(Document and screenshot pointing data)

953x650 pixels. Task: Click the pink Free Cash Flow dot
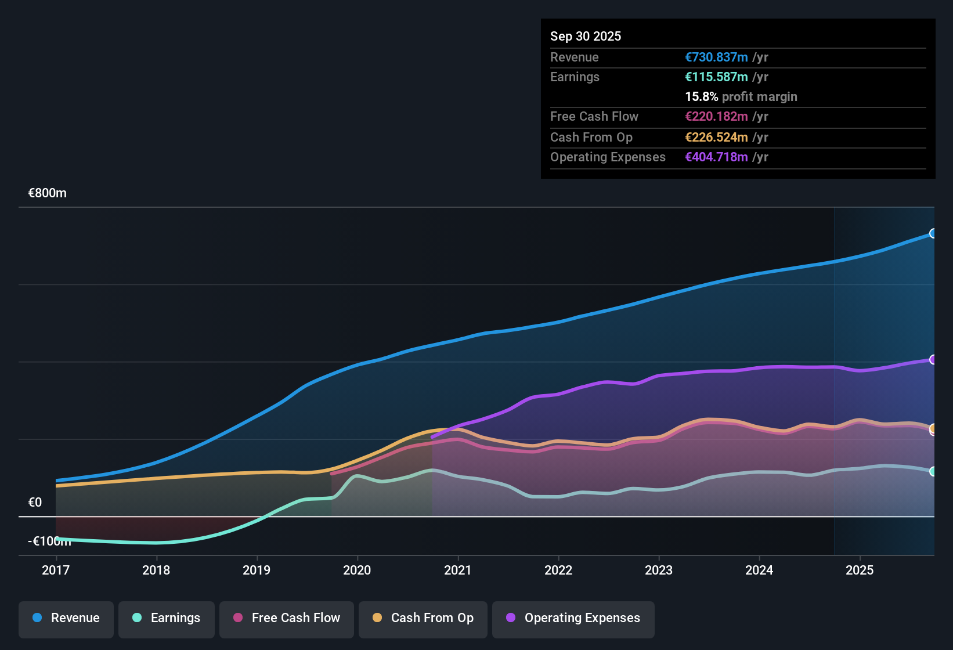coord(238,618)
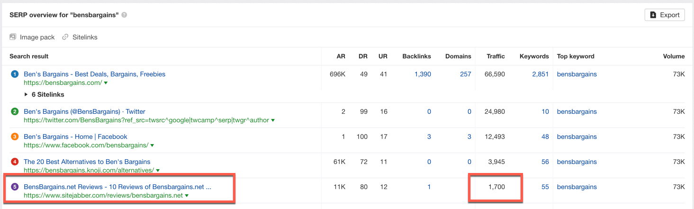The height and width of the screenshot is (209, 694).
Task: Click the purple position 5 badge
Action: pyautogui.click(x=15, y=187)
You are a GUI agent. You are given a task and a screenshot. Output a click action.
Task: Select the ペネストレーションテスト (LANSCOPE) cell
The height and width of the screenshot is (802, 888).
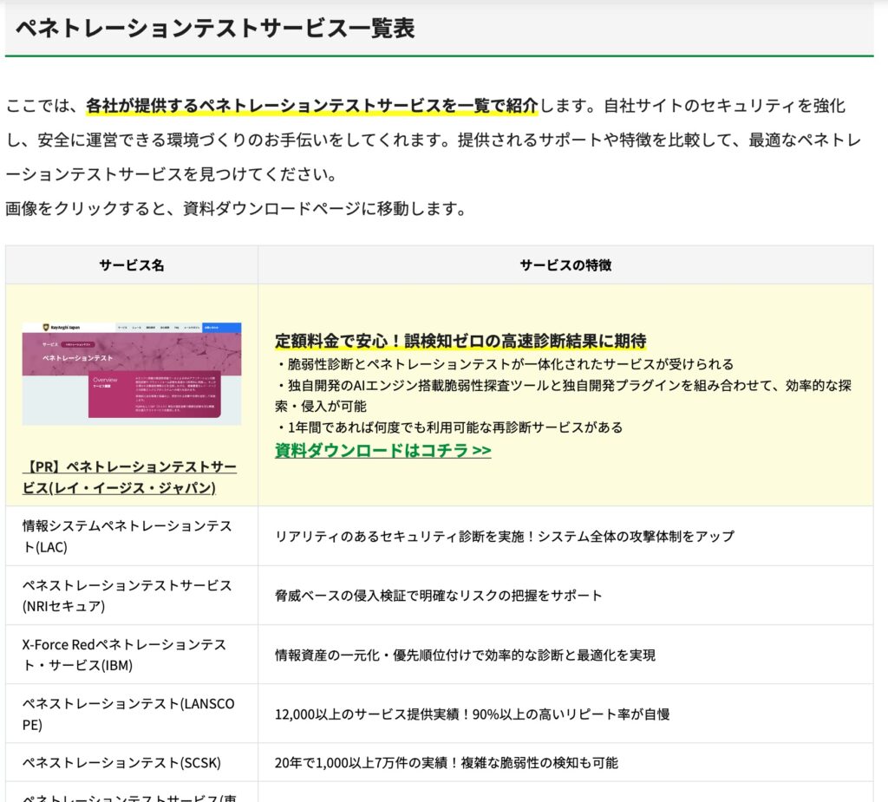tap(128, 714)
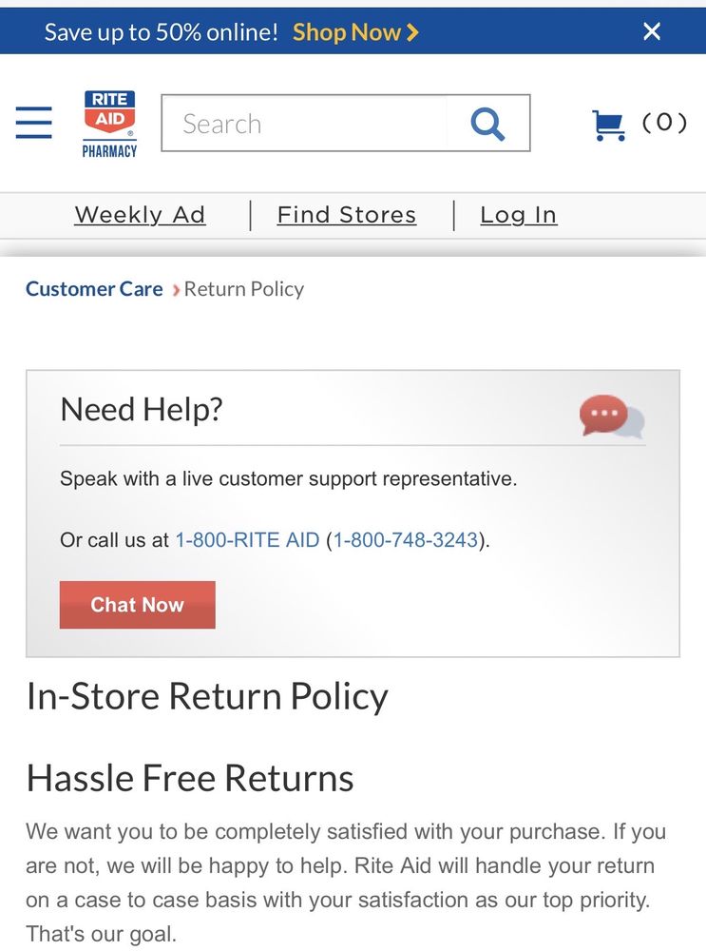Click the breadcrumb arrow before Return Policy

point(176,290)
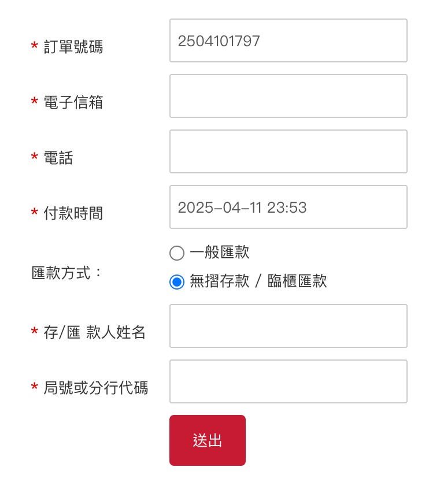Click the 訂單號碼 field label
Viewport: 429px width, 482px height.
73,47
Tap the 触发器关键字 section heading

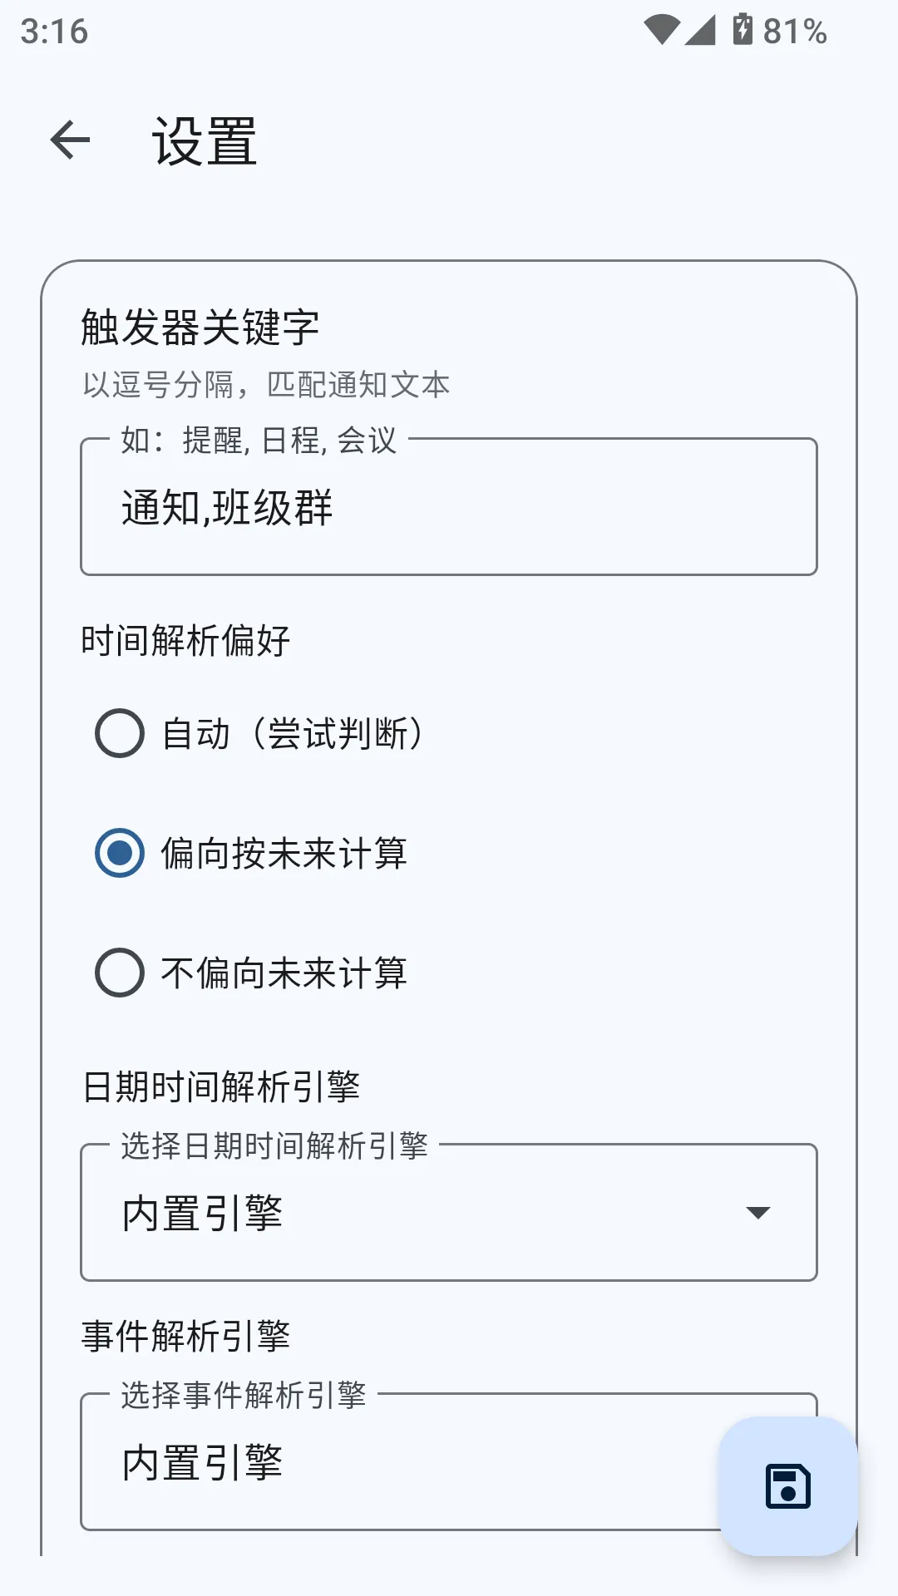pos(200,327)
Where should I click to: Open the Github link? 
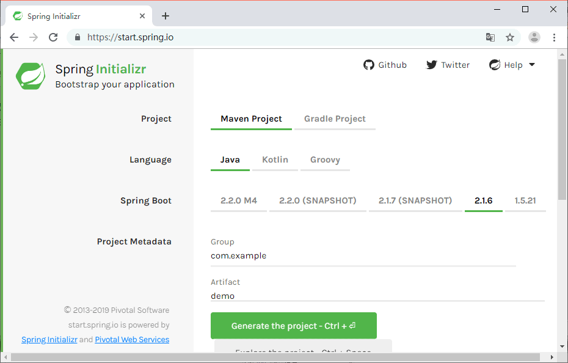[x=385, y=65]
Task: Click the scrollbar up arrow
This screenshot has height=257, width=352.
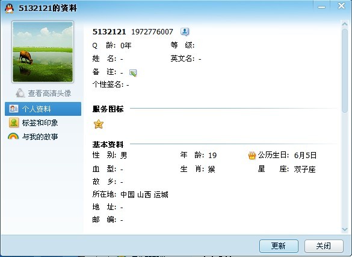Action: pos(345,24)
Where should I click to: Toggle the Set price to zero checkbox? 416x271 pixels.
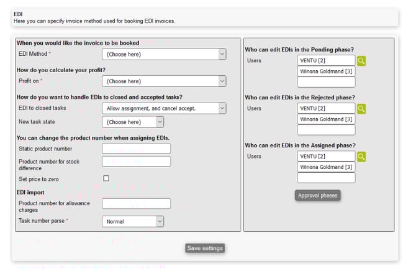pos(106,178)
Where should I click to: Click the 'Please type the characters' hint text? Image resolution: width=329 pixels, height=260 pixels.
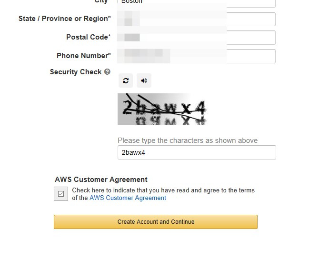tap(188, 140)
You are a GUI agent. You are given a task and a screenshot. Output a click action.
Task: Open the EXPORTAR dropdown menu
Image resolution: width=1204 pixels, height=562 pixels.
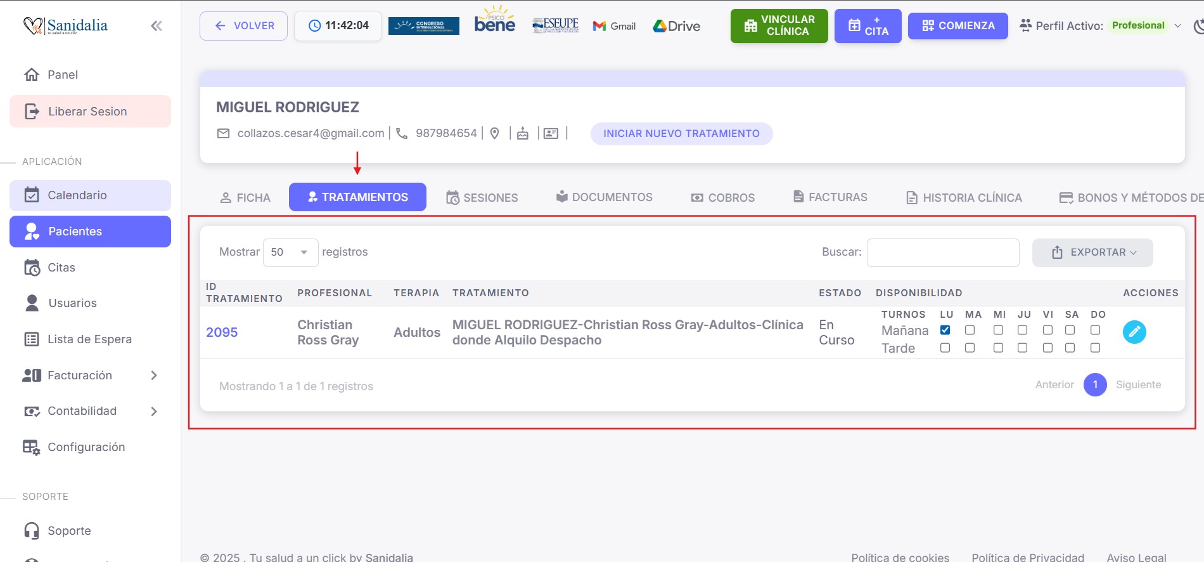pos(1092,252)
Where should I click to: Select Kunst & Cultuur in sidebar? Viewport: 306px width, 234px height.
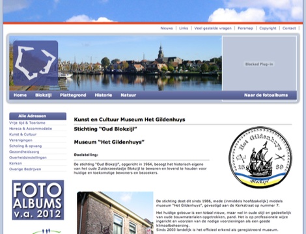point(23,135)
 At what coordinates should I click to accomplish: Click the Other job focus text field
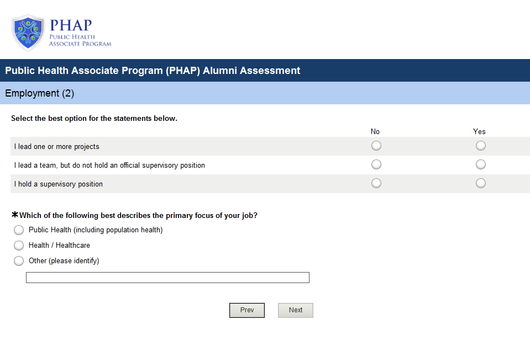[x=167, y=278]
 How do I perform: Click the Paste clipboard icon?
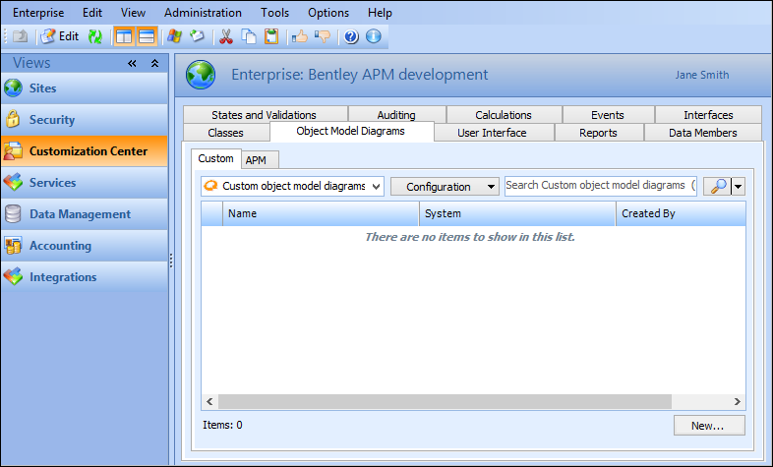coord(271,36)
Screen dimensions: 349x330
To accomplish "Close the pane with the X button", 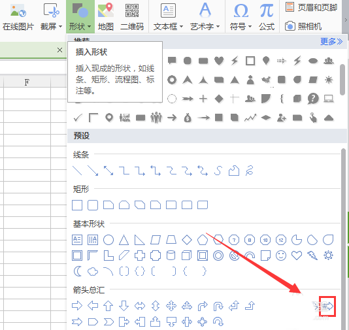I will 59,50.
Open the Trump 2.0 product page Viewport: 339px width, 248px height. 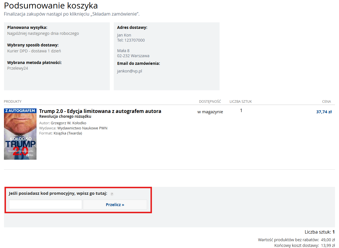point(101,111)
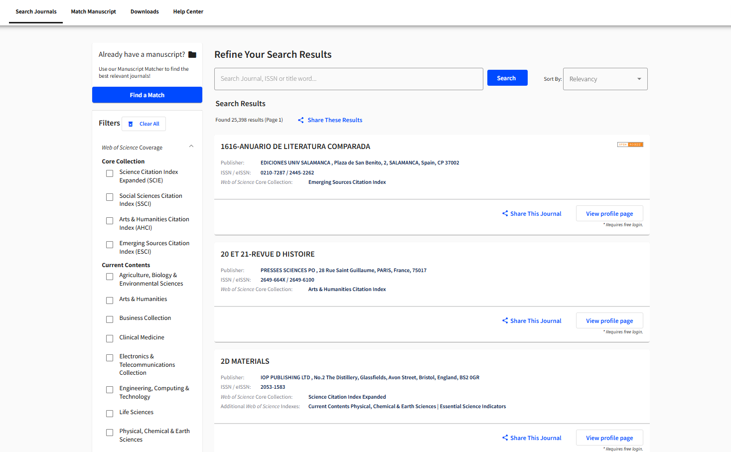Open the Sort By Relevancy dropdown
The image size is (731, 452).
point(605,79)
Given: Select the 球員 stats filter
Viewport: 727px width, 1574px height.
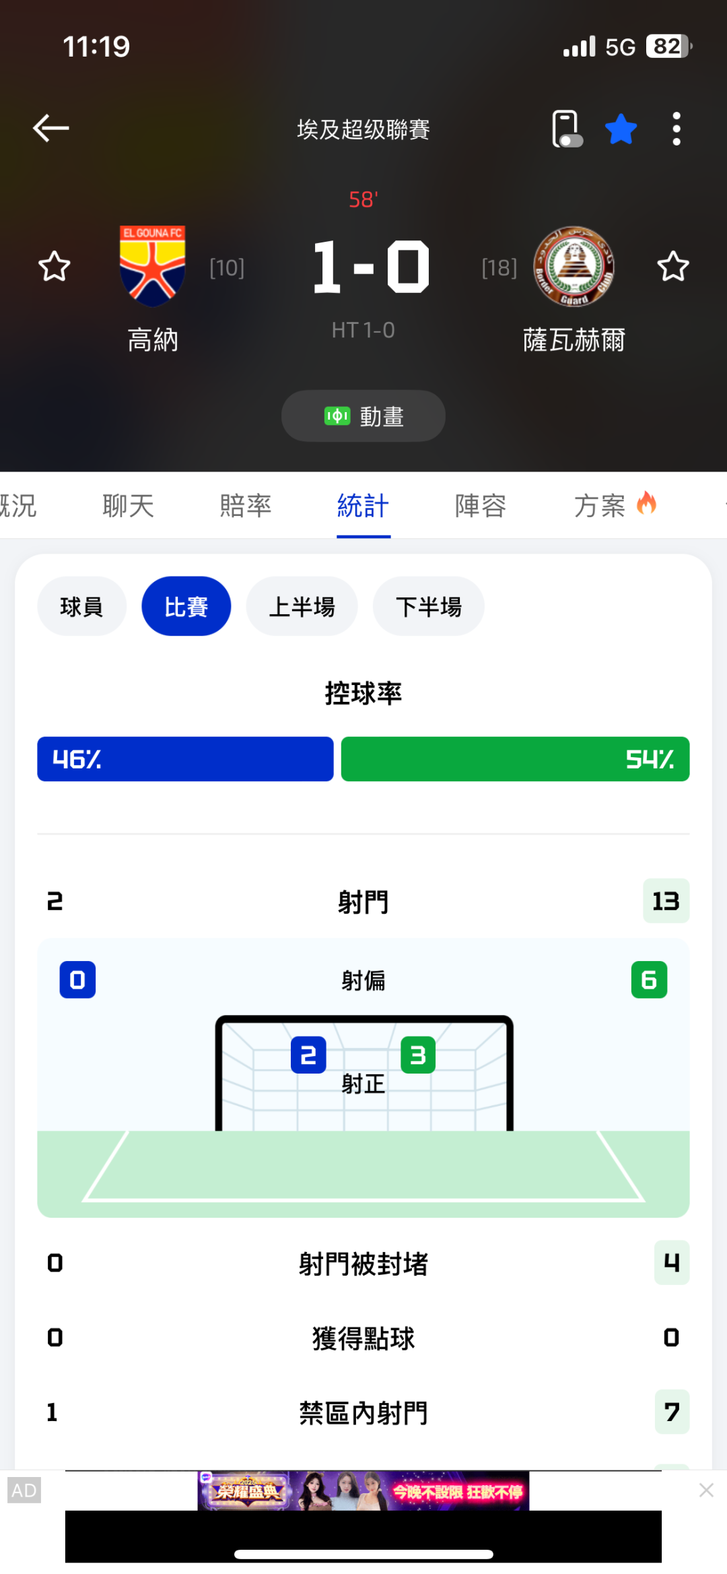Looking at the screenshot, I should pos(81,606).
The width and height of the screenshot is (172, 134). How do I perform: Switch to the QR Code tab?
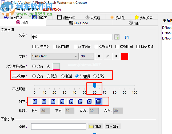coord(78,23)
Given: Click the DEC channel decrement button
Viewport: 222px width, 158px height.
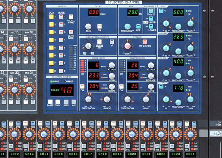Looking at the screenshot, I should [66, 102].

TO DO: Can you give the data again from the start up to and including the line with "Action: pyautogui.click(x=15, y=187)", swapping "pink" for "green", changing nothing else, and leaving the pictures out?

RESPONSE BELOW:
953x650 pixels. Task: Click the green Free Cash Flow dot
coord(238,618)
The height and width of the screenshot is (209, 694).
Task: Click the purple position 5 badge
Action: pyautogui.click(x=15, y=187)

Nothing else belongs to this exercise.